Ira is founder and president of Eastern Union Funding, a commercial real estate mortgage brokerage in New York City.

Chaim is a real estate attorney based in New York.

His older brother Bernard (1925–2015) was a leading rabbi in the Reform Jewish movement in the US and had originally attended Yeshiva Torah Vodaas. Their father, Aron Zlotowitz, led Congregation Etz Chaim, a Brooklyn congregation, for 60 years.

==Selected bibliography==
Until the death of Meir, Zlotowitz and Scherman were the general editors of ArtScroll's Talmud, Chumash, Tanakh, Siddur and Machzor series. They co-authored Megillas Esther: Illustrated Youth Edition (1988), a pocket-size Mincha/Maariv prayerbook (1991), and Selichos: First Night (1992).
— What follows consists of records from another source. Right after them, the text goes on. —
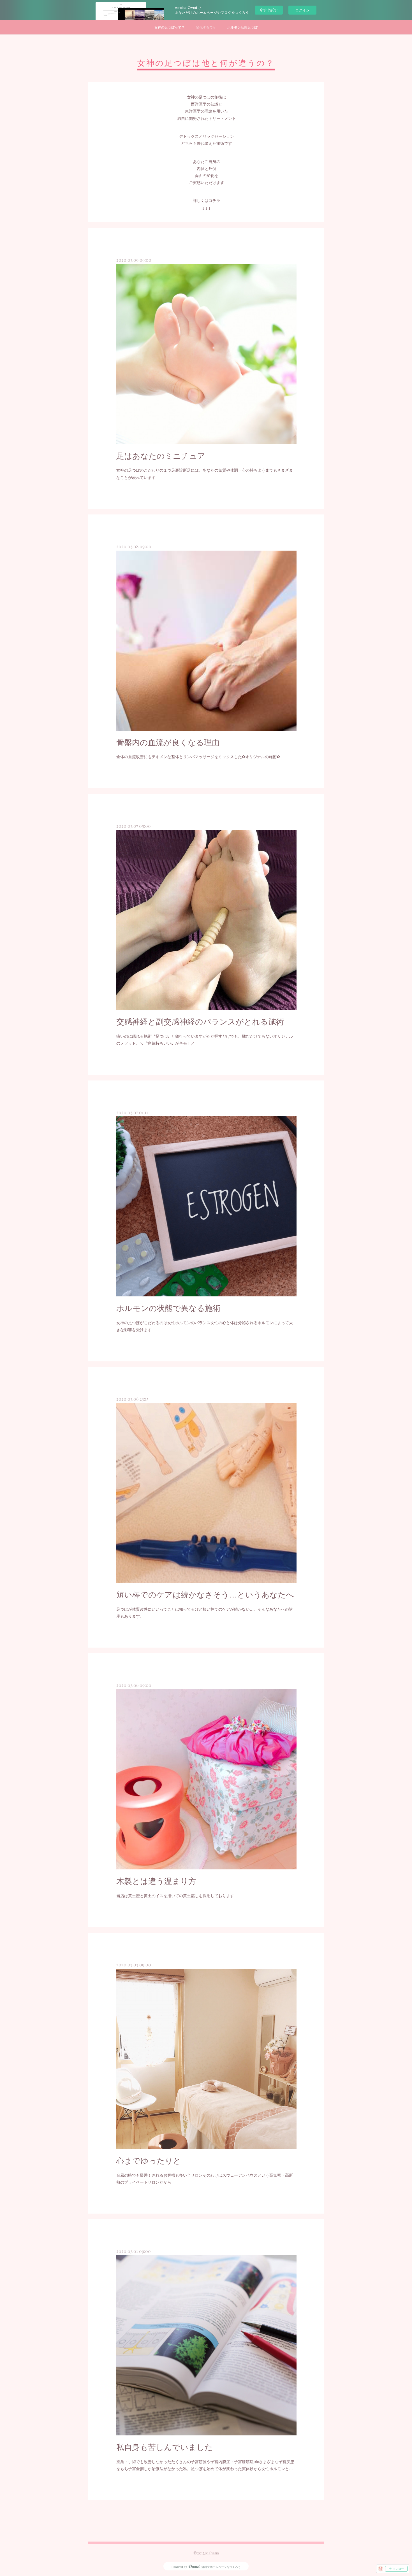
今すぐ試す (269, 9)
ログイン (302, 10)
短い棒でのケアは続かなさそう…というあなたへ (205, 1594)
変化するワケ (206, 27)
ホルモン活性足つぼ (242, 27)
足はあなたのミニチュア (160, 455)
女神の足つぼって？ (169, 27)
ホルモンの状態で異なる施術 (168, 1307)
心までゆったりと (148, 2160)
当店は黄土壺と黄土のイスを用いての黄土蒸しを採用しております (175, 1895)
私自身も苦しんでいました (164, 2446)
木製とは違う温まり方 (156, 1880)
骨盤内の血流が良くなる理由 (168, 741)
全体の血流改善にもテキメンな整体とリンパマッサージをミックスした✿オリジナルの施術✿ (198, 756)
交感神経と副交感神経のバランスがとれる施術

They have also produced a host of titles of which Scherman is author and Zlotowitz is editor. Newly released publications list Scherman first, followed by Gedaliah Zlotowitz as general editors.
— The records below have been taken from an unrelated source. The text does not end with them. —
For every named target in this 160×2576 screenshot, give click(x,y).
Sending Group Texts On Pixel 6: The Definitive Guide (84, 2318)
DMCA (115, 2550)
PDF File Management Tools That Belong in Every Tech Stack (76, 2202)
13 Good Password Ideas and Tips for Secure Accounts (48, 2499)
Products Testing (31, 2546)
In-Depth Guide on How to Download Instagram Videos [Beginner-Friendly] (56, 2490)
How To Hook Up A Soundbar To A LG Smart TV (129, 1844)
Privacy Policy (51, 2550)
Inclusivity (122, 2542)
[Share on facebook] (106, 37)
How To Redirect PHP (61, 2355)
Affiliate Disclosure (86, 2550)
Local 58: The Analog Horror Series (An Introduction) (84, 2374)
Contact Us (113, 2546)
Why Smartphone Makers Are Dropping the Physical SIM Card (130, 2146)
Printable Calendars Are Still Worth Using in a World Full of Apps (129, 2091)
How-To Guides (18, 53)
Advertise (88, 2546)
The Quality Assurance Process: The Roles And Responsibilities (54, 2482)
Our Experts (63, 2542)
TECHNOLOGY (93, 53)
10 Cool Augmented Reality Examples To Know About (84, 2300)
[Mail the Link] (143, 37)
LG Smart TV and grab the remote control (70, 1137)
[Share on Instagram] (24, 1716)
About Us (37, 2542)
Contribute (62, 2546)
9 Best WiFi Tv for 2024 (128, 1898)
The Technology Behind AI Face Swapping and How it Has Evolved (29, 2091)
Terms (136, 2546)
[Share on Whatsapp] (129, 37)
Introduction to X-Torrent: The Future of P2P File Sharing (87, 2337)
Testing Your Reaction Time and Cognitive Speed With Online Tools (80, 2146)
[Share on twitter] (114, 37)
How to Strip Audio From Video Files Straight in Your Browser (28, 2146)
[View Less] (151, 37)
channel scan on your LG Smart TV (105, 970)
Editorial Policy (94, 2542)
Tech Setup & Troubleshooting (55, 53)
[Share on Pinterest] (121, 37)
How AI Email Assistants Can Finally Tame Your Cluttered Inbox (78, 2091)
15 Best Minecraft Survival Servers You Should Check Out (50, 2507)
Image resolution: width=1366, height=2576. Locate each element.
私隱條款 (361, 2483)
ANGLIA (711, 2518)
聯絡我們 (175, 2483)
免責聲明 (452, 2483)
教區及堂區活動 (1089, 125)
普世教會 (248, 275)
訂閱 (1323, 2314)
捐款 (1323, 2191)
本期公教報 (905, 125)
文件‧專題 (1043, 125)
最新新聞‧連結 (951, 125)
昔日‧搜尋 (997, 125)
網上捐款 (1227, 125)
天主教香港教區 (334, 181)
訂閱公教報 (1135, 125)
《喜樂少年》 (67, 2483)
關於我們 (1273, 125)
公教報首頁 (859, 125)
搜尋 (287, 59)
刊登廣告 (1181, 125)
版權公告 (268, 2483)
Zlotowitz is the author of:
- Esther: The Megillah: A new translation with a commentary anthologized from Talmudic, Midrashic, and rabbinic sources, 1976
- Eichah (Lamentations): A new translation with a commentary anthologized from Talmudic, Midrashic, and rabbinic sources, 1976
- Koheles (Ecclesiastes): A new translation with a commentary anthologized from Talmudic, Midrashic, and rabbinic sources, 1976
- Ruth: A new translation with a commentary anthologized from Talmudic, Midrashic, and rabbinic sources, 1976
- Shir HaShirim (Song of Songs): A new translation with a commentary anthologized from Talmudic, Midrashic, and rabbinic sources, 1976
- Yonah (Jonah): A new translation with a commentary anthologized from Talmudic, Midrashic and Rabbinic sources, 1978
- Chanukah: Its history, observance and significance (co-author: Rabbi Hersh Goldwurm), 1981
- Succos: Its significance, laws and prayers: A presentation anthologized from Talmudic and Midrashic sources, 1982
- Shema Yisrael: A new translation with a commentary anthologized from Talmudic, Midrashic, and rabbinic sources, 1982
- Pirkei Avos, 1984
- Bereishis: A new translation with a commentary anthologized from Talmudic, Midrashic, and rabbinic sources (2-volume set), 1986

A biography, authored by Rabbi Yisroel Besser (Montreal), was written by the time of the first Yartzeit.

==Gedaliah Zlotowitz==

Rabbi Gedaliah Zlotowitz is Rabbi Meir's oldest son and successor.

Arscroll's Titles by Rabbi Gedaliah Zlotowitz had nine entries as of August 2024.